The men picked up a purpose from the woman; she gave them a sense of society that stayed long after she left. Helping, flirting, befriending, walking, this was not traveling or being a tourist, this was living and this was what a person would do. As she gave, she took, too, not just in the flattery of being liked, even desired (but that was for Ed), but in the connection of showing, of simply taking a stroll. They all felt good, they felt real, they felt there, in command of a world of their own.

On their own terms, they reigned. Over nothing, to be sure, but those were the terms.

Months later, in Bali, Barb ran into an Australian who had seen them that day. He wondered what had happened to her friends and was shocked that it took her a moment to place his memories in the fabric of her own. Inside, it was a normal day, simply the one she spent in Kabul without Ed. It only looked special to the outside world. That's how legends begin.

The Grape Place was fully as advertised. It stood in a quiet, dusty street, lined on both sides by high brown walls with occasional gates set into them. There was a discreet sign in Pushtu and a couple of nails implied that there had once been another, perhaps in English, but nothing else suggested that the neighborhood was anything but residential, the kind of area of the city where senior civil servants might live, or entrepreneurs of a certain standing. At the time, this was true, though much would change in the temporary tourist boom of the '70s, and again in the dark times that followed. Converted to hotels, then abandoned and confiscated, many of these villas were trashed either by the Soviet invaders, blitzed on whatever they could score, or by the relentless guerrillas destroying the city to save it, and later seized and surrendered and bartered and finally rebuilt in the chaos of the '90s.

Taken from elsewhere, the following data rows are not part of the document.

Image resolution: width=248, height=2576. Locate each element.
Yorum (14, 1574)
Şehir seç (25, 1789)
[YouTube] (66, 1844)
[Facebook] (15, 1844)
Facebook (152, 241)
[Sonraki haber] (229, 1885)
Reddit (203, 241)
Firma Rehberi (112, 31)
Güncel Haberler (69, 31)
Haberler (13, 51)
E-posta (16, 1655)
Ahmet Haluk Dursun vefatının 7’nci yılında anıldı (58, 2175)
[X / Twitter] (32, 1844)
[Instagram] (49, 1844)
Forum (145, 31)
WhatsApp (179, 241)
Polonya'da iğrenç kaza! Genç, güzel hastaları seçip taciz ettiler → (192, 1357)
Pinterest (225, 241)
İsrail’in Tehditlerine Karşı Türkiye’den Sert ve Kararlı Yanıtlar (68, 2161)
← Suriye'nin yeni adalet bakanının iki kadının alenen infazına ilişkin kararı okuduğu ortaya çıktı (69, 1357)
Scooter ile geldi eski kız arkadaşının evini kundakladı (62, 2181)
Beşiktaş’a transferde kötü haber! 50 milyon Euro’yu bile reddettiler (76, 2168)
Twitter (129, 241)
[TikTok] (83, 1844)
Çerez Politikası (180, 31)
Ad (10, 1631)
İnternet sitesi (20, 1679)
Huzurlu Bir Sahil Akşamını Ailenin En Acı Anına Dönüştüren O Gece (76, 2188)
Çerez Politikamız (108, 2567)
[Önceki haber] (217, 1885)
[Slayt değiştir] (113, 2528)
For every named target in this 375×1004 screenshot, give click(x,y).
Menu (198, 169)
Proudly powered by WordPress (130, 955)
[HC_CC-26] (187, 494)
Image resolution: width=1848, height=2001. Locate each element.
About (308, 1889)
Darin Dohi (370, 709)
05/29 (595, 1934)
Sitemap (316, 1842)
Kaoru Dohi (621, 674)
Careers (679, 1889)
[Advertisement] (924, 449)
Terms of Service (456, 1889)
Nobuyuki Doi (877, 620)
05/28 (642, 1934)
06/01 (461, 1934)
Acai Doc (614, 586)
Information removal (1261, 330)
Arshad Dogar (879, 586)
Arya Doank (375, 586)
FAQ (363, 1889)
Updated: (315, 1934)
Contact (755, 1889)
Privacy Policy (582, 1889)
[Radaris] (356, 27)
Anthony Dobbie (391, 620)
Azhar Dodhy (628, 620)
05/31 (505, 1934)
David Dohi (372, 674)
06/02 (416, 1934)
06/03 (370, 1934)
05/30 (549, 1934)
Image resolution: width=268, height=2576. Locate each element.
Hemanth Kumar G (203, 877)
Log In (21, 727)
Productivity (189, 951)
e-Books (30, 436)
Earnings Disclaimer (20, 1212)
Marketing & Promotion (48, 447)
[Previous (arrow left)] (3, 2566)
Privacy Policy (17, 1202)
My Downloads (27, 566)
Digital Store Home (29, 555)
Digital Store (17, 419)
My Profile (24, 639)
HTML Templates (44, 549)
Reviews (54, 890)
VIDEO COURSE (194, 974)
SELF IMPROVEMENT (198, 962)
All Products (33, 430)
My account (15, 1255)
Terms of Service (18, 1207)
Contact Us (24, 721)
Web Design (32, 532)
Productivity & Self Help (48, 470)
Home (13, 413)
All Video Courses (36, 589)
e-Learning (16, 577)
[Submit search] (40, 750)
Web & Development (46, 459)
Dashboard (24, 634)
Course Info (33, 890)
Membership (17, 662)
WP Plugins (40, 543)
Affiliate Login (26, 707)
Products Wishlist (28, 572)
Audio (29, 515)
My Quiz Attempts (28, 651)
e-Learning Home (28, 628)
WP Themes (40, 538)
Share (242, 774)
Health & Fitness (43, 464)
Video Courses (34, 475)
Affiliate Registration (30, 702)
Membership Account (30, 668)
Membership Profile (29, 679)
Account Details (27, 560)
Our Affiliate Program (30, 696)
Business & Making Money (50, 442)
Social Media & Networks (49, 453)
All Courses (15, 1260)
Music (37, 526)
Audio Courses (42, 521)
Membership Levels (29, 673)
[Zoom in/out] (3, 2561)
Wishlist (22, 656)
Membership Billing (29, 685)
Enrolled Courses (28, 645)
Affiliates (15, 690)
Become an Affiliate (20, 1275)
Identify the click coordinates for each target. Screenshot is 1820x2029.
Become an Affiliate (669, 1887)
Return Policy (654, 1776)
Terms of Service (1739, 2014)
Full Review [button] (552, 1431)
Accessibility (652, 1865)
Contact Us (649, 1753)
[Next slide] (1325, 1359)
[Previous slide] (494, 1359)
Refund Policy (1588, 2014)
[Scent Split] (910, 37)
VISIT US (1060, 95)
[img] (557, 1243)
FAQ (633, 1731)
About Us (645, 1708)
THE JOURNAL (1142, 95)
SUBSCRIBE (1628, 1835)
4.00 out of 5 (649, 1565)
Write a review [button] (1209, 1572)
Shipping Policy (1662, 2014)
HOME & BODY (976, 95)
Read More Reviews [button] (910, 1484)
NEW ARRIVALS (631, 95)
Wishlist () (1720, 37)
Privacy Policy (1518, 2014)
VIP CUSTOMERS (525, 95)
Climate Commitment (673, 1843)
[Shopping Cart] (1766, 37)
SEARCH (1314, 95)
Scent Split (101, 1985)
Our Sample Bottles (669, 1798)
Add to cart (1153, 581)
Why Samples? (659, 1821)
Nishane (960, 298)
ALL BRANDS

They would see a bad couple of decades, but back in the sixties the suburb was a sleepy island of rest.

Of course, bedrooms are places of rest too, and we all know how terrifying are the wars that take place in them.

Everything is exactly what it seems, and more.

*Published unrevised and posthumously, against the author's expressed wishes. Virgil and Kafka have this in common, that their great fame derives from the refusal of their literary executors to destroy their masterpieces. Is it right to betray a memory to immortalize it? Does it matter? And will Sony/CBS/Columbia ever release the complete 1966 live recording of Dylan and the Hawks? [At least the last question (written in 1993) now gets an answer: Yes, in 1998. And Bob wasn't even dead, though Richard Manuel of the Hawks was and Rick Danko followed in 1999.]